Specifically, after the storage of the data to be stored is completed, the reference count corresponding to the data to be stored is also stored to the special storage location prepared by the object storage device; meanwhile, the metadata information of the data to be stored is also stored, and the metadata information includes various attributes such as fingerprint values of the data to be stored.

Specifically, when storing the fingerprint value, the 8K of metadata is stored first, and then the fingerprint value corresponding to the file is stored after the metadata. The metadata information of the metadata storage is stored in a cluster environment by taking 8K as an object and taking a file as a unit, for a 4MB data block, a 4088KB space is available for storing fingerprint data, SHA-1 is adopted as a fingerprint HASH algorithm, the size of one fingerprint is 20 bytes, and at this time, 209305 fingerprint values corresponding to 817GB data are stored.

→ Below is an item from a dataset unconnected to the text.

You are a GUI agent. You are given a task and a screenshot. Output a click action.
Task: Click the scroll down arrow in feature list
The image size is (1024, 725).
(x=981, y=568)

It can be seen that, in the data management method based on the deduplication technology provided by this embodiment, the fingerprint value of the target data is calculated by the HASH algorithm; determining a storage position corresponding to the fingerprint value of the target data through CRUSH mapping; the uniqueness of the target data is determined by the fingerprint value, and the uniqueness of the storage position of the target data is further determined; then, the target data is used as data to be stored, and whether data exist in a storage position corresponding to the data to be stored is judged; because the data to be stored has a unique storage position, if the data is stored in the storage position, the data to be stored is indicated to be stored, the data to be stored is not stored any more, and the reference count corresponding to the data to be stored is increased by one; if the storage position does not store the data, indicating that the data to be stored is not stored, storing the data to be stored to a storage position corresponding to the data to be stored, setting a reference count corresponding to the data to be stored to be one, and finally storing first metadata information of the data to be stored, wherein the first metadata information comprises: fingerprint value of the data to be stored. Therefore, by the method, in the process of data storage, not only is the repeated storage of data avoided, but also the working efficiency is improved, and the storage space of the system is saved; meanwhile, based on the repeated data technology, the data management is realized in the field of distributed storage, the cost is saved, and the service life of a storage system is prolonged.

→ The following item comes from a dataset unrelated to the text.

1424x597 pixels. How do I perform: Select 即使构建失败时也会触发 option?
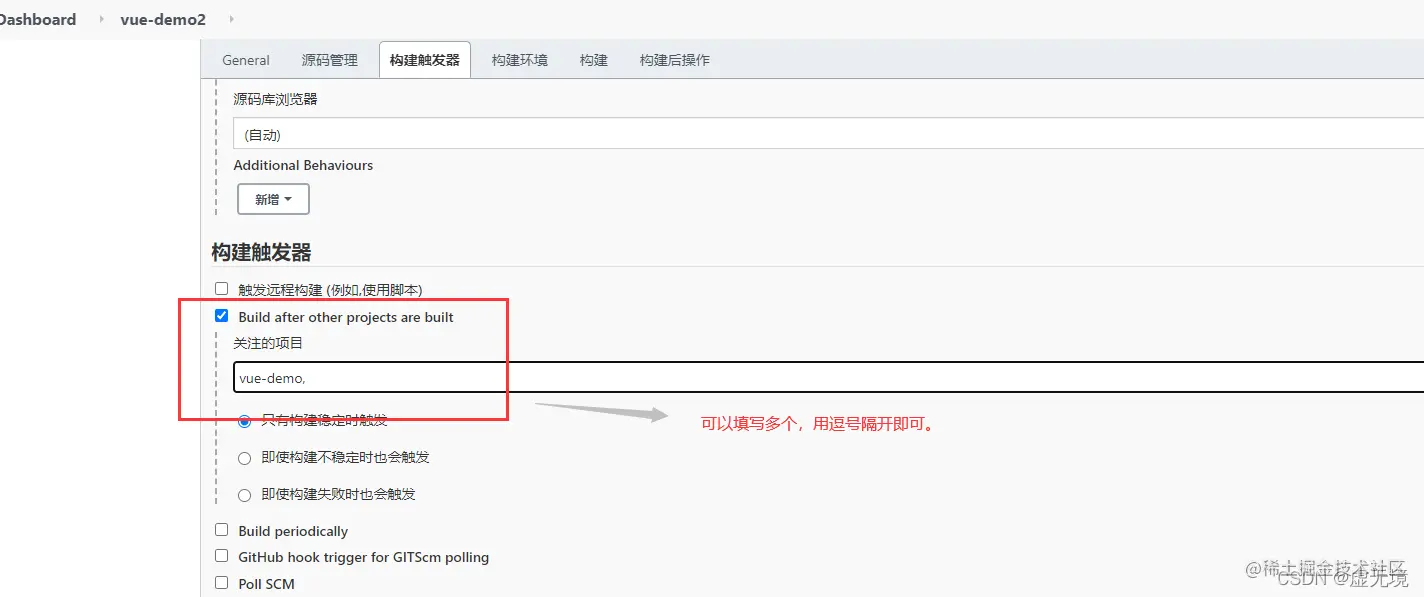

Referring to fig. 2, another data management method based on a deduplication technology provided in an embodiment of the present invention includes:

specifically, in this embodiment, before the target data is stored, it is first determined whether the second metadata information of the target data exists, that is, whether the target data is stored for the first time or stored again, so as to determine whether the current operation is to create a write or modify a write. If the second metadata information of the target data exists, the target data is not stored for the first time, the current operation is determined to be modification, and the step S22 is continuously executed; if the second metadata information of the target data does not exist, indicating that the target data is stored for the first time, step S11 is performed.

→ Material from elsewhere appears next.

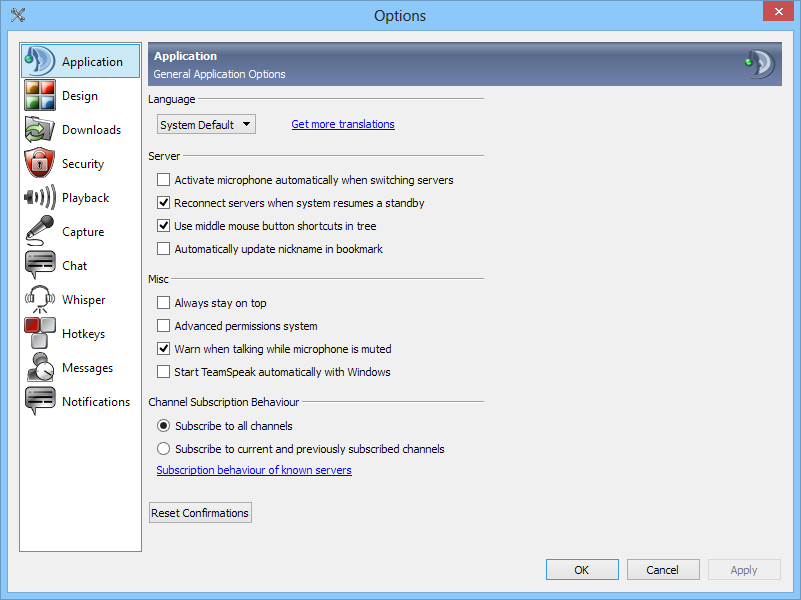Image resolution: width=801 pixels, height=600 pixels.
Task: Click the Design palette icon in sidebar
Action: pyautogui.click(x=39, y=96)
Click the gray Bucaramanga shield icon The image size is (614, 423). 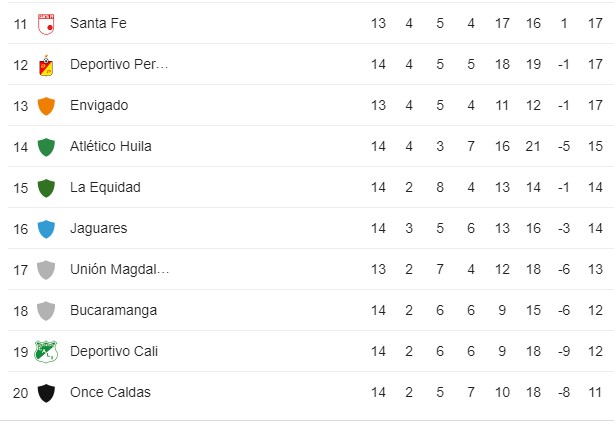46,311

S22, acquiring the second metadata information;

specifically, the specific process of acquiring the second metadata information is as follows: the file system client acquires index information of the target number and acquires second metadata information from a metadata storage request; and the metadata storage acquires second metadata information according to the index information of the target data, wherein the second metadata information comprises a fingerprint value of the target data, and the fingerprint value is stored in a key value pair mode.

It should be noted that only the second metadata information is obtained here, and if the data content corresponding to a certain metadata is to be obtained, that is, the data is read, the client needs to obtain the index information of the data to be read, and request the metadata information from the metadata storage; the metadata storage acquires metadata information according to the index information, wherein the metadata information comprises fingerprint values of all objects forming the file and stored in a key value pair mode; rados reads data directly from the object storage device according to the data offset, data length, and fingerprint value. Thus, the data reading process is completed.

specifically, after the second metadata information of the target data is obtained in step S22, it is necessary to determine whether the second metadata information is complete, that is, determine whether a fingerprint value exists in the second metadata information, and if a fingerprint value exists, continue to execute step S24; if there is no fingerprint value, step S11 is executed.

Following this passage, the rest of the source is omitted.